Required work: Copy the material word for word, from its first line through the line containing "This screenshot has height=819, width=1456.".

Given data:
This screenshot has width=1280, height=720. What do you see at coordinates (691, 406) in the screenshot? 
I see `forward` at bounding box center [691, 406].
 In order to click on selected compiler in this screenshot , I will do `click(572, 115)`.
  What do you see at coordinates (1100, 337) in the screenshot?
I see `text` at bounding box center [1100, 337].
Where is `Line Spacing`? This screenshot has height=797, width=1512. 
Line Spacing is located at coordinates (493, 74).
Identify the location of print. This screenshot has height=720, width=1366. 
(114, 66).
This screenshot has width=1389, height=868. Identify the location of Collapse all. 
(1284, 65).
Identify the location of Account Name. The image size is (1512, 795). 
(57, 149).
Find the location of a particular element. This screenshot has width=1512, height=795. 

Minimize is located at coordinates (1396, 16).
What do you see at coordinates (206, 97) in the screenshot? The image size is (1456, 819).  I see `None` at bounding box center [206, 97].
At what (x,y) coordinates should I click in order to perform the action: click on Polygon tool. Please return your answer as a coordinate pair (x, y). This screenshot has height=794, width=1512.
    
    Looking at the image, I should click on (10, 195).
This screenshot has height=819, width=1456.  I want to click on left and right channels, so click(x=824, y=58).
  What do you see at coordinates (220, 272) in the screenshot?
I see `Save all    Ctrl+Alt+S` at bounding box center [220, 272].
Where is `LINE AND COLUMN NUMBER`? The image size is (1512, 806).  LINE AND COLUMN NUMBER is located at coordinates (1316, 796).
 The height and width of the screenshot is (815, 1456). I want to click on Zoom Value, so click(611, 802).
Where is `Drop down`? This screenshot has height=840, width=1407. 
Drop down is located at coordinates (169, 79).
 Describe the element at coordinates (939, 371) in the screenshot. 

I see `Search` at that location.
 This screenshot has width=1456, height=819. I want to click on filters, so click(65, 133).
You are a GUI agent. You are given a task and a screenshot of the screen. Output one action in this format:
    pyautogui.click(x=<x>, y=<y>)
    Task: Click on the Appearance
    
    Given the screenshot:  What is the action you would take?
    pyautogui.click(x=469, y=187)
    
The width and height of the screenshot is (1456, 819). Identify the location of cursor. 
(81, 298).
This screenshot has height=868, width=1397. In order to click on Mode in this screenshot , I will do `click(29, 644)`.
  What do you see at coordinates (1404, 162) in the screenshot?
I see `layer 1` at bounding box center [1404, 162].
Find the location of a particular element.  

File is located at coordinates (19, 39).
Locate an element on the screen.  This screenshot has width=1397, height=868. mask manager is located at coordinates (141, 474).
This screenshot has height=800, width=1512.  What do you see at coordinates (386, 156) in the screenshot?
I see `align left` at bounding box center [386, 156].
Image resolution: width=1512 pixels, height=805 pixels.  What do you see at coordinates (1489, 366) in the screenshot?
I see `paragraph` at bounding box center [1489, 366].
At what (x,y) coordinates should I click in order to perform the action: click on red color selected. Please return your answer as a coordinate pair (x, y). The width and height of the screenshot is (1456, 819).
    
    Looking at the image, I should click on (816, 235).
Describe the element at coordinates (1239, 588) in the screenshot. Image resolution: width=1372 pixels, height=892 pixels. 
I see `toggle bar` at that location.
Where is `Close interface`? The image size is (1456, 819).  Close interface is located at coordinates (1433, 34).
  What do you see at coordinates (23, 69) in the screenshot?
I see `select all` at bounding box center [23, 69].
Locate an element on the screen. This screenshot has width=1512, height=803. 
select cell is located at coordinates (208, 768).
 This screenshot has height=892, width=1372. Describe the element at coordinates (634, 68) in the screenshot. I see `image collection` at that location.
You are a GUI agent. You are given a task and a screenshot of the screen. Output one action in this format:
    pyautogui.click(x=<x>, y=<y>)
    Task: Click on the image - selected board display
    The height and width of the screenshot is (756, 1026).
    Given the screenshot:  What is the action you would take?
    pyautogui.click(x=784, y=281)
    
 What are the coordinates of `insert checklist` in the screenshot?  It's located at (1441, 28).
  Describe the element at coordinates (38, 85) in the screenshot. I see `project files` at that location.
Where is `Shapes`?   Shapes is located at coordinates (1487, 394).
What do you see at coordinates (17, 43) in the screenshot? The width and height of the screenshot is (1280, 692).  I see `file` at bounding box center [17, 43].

Output:
This screenshot has width=1280, height=720. What do you see at coordinates (691, 406) in the screenshot? 
I see `forward` at bounding box center [691, 406].
 In order to click on selected compiler in this screenshot , I will do `click(572, 115)`.
  What do you see at coordinates (1100, 337) in the screenshot?
I see `text` at bounding box center [1100, 337].
Where is `Line Spacing`? This screenshot has height=797, width=1512. 
Line Spacing is located at coordinates (493, 74).
Identify the location of print. This screenshot has height=720, width=1366. 
(114, 66).
This screenshot has width=1389, height=868. Identify the location of Collapse all. 
(1284, 65).
Identify the location of Account Name. The image size is (1512, 795). 
(57, 149).
Find the location of a particular element. This screenshot has width=1512, height=795. 

Minimize is located at coordinates (1396, 16).
What do you see at coordinates (206, 97) in the screenshot? The image size is (1456, 819).  I see `None` at bounding box center [206, 97].
At what (x,y) coordinates should I click in order to perform the action: click on Polygon tool. Please return your answer as a coordinate pair (x, y). This screenshot has height=794, width=1512.
    
    Looking at the image, I should click on (10, 195).
This screenshot has height=819, width=1456.  I want to click on left and right channels, so click(x=824, y=58).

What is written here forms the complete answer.